В цветочном магазине долго выбираю букет, перебирая пионы — от нежно-розовых до глубоких бордовых. Их аромат наполняет мои легкие, вызывая воспоминания о саде моей бабушки, где такие же цветы росли вдоль дорожки к дому. Наконец выбираю пышный букет — розовые и белые пионы, перевязанные атласной лентой. Лепестки шелковистые на ощупь, нежные.
Аэропорт встречает меня гулом голосов, объявлениями на нескольких языках и запахом кофе из многочисленных кафе. Мои каблуки стучат по мраморному полу, отражаясь от высоких потолков. Замедляю шаг, глядя на табло прилетов. Самолет из Лондона приземлился десять минут назад. Сердце начинает биться быстрее от предвкушения встречи с младшими детьми.
Телефон вибрирует уже когда стою в терминале аэропорта с букетом шикарных пионов, которые так любит моя Лейла: "Мама, встречай, мы с Фаридом вернулись!" — сообщение от Лейлы заставляет меня улыбнуться. К горлу подкатывает ком нежности и гордости. Мои дети. Мои самые главные достижения в жизни.
— Успели, мам? — раздаются за спиной знакомые голоса.
Оборачиваюсь, а там старшие сыновья, тоже с букетами пионов — Мурад держит нежно-розовые, а в руках Ахмета — ярко-малиновые. Мы знаем предпочтения Лейлы. В горле перехватывает от неожиданной нежности. Воздух внезапно кажется густым, насыщенным, его трудно втянуть в легкие.

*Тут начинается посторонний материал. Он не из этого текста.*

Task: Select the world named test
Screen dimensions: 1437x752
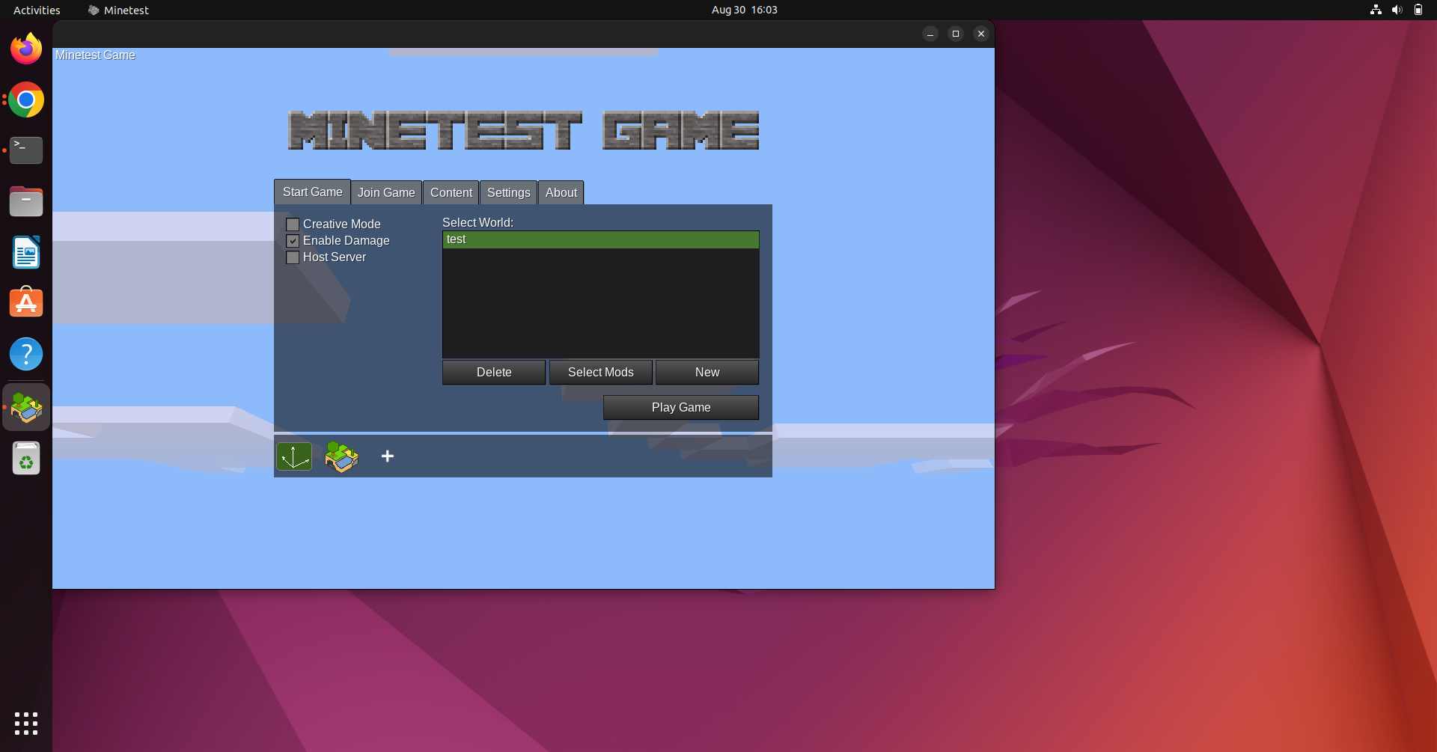Action: (x=600, y=239)
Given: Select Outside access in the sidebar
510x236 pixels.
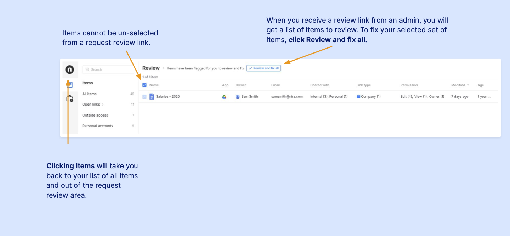Looking at the screenshot, I should 95,115.
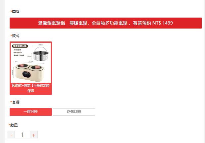This screenshot has width=205, height=143.
Task: Click the cooker's round black control panel
Action: [27, 74]
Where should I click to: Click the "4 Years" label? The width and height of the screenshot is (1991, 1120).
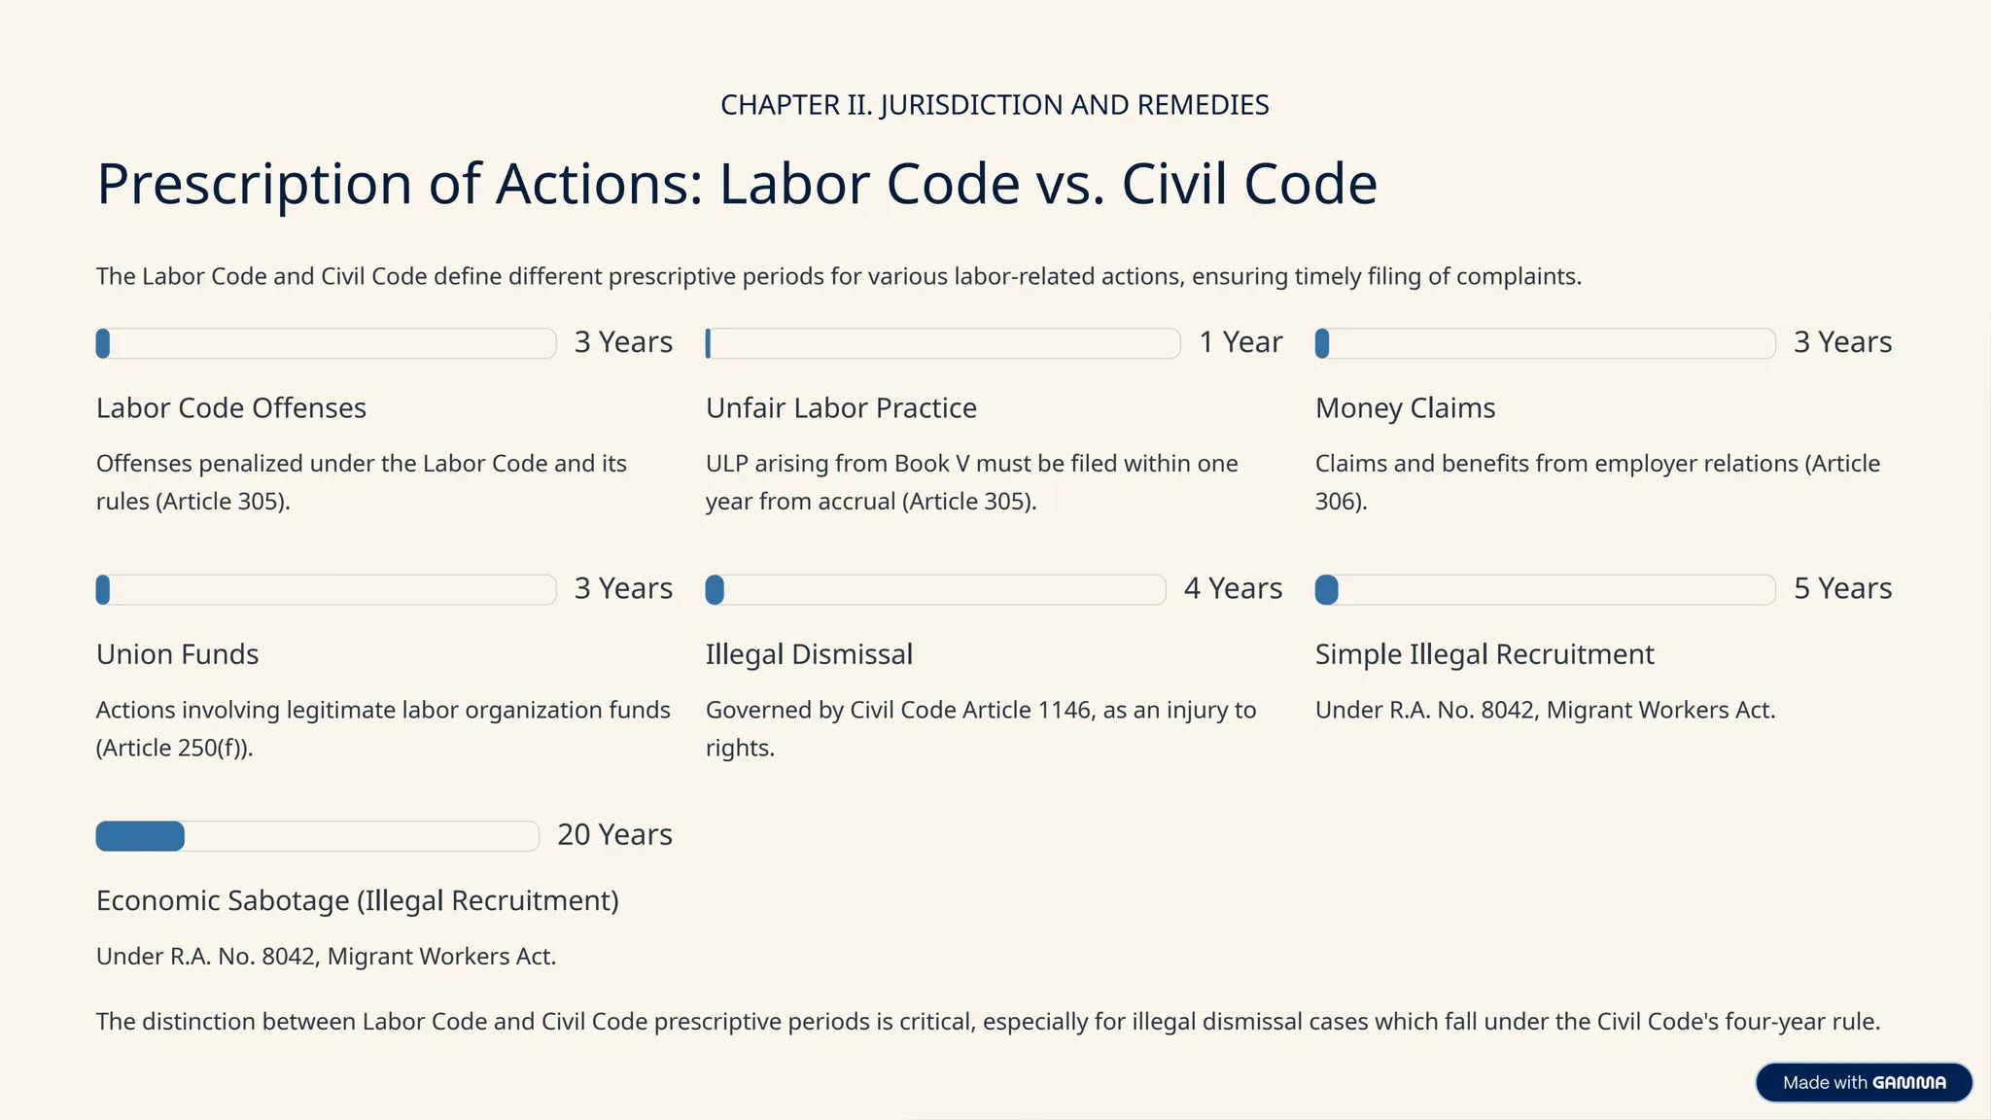[1233, 588]
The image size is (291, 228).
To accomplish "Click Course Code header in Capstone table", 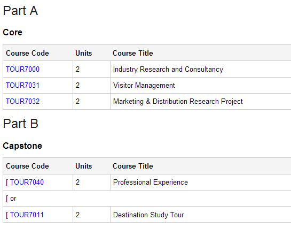I will point(27,166).
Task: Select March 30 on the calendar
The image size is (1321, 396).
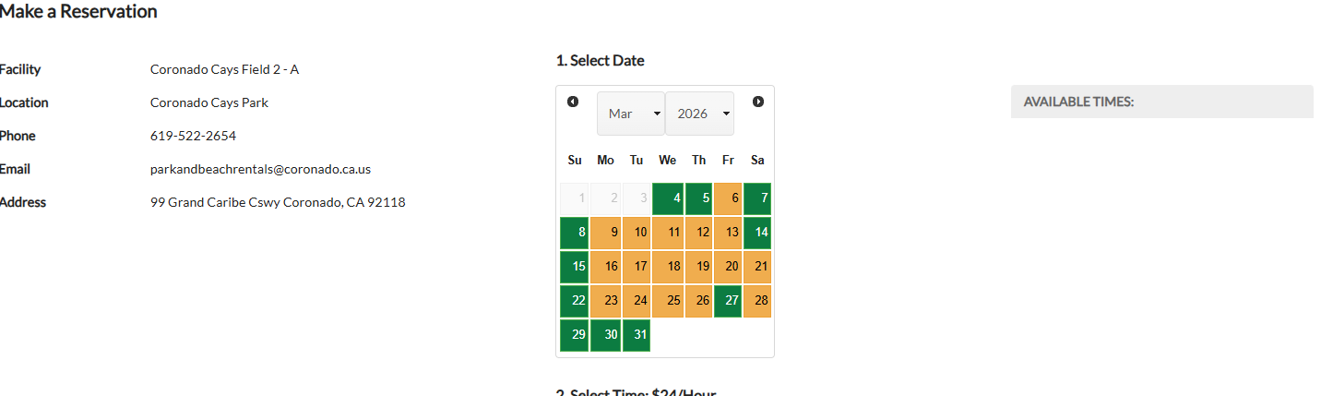Action: click(x=605, y=335)
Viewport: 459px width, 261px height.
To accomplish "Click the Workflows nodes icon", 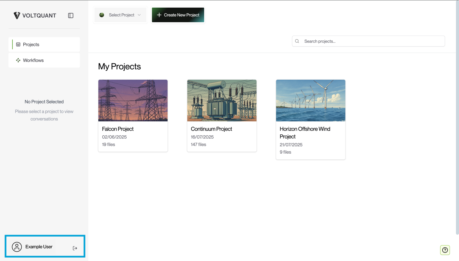I will (x=18, y=60).
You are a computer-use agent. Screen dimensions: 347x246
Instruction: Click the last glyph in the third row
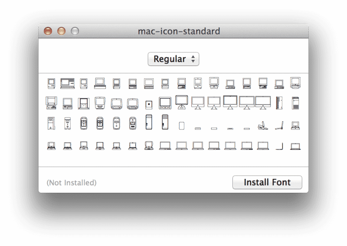[295, 125]
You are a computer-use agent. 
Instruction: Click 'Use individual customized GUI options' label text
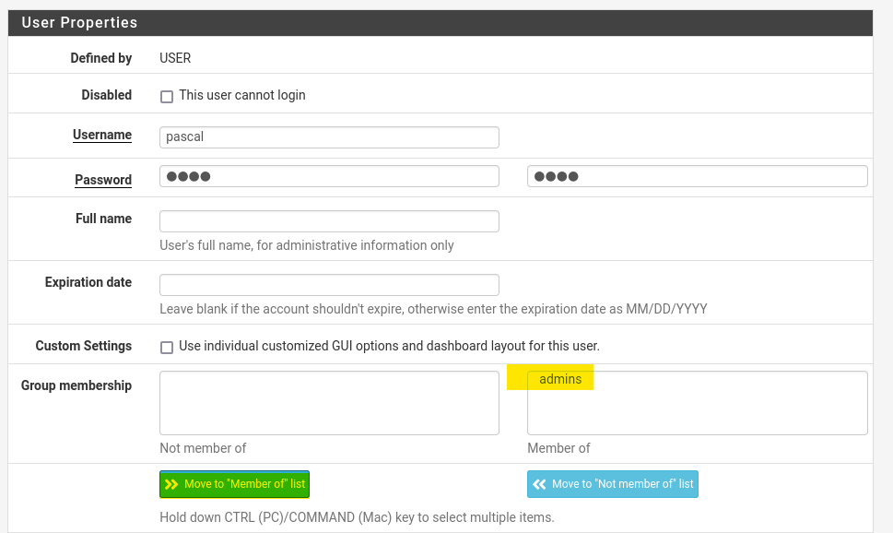click(x=389, y=346)
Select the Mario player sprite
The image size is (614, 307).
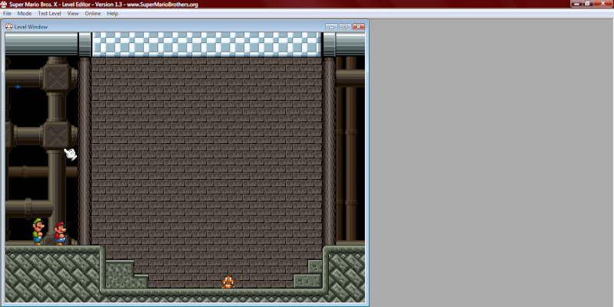pos(60,233)
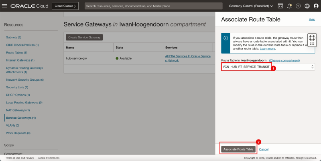
Task: Click the help question mark icon
Action: tap(298, 6)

— Мои хорошие, — только и могу выдавить из себя, чувствуя, как глаза наполняются слезами.
Мурад, всегда более эмоциональный из двух старших, обнимает меня, осторожно, словно боится сломать. От него пахнет свежим одеколоном и кожей его куртки. Ахмет стоит рядом, переминаясь с ноги на ногу, но затем тоже присоединяется к объятию. На мгновение меня окутывает тепло их тел, и я чувствую себя защищенной, как не чувствовала уже давно.
— Смотрите, вот они! — восклицает Мурад, первым заметив Лейлу и Фарида, идущих к нам через зал прилета.
Лейла, увидев нас, ускоряет шаг, почти бежит, ее длинные волосы развеваются за спиной. Солнечные лучи из высоких окон аэропорта создают вокруг нее золотистый ореол. Фарид идет следом, улыбаясь своей спокойной улыбкой и тащит чемоданы за двоих. Моя девочка бросается мне на шею, обнимает так крепко, что я едва могу дышать. Ее волосы пахнут самолетом и какими-то новыми духами — цветочными, незнакомыми.
— Мама, мы так скучали! — Лейла целует меня в щеку, ее глаза сияют. — Ты не представляешь, как там круто! В Лондоне весна, все цветет!
Фарид подходит спокойнее, обнимает меня более сдержанно, но я чувствую, как его руки крепко сжимают мои плечи.
— Привет, мам, — говорит он тихо. — Хорошо выглядишь.
Мое сердце переполняется любовью и гордостью. Они все здесь, все четверо, мои дети. Мое богатство, которое никто не сможет отнять. Внезапно понимаю, что улыбаюсь — широко, искренне, всем лицом. Впервые за долгие месяцы эта улыбка не требует усилий.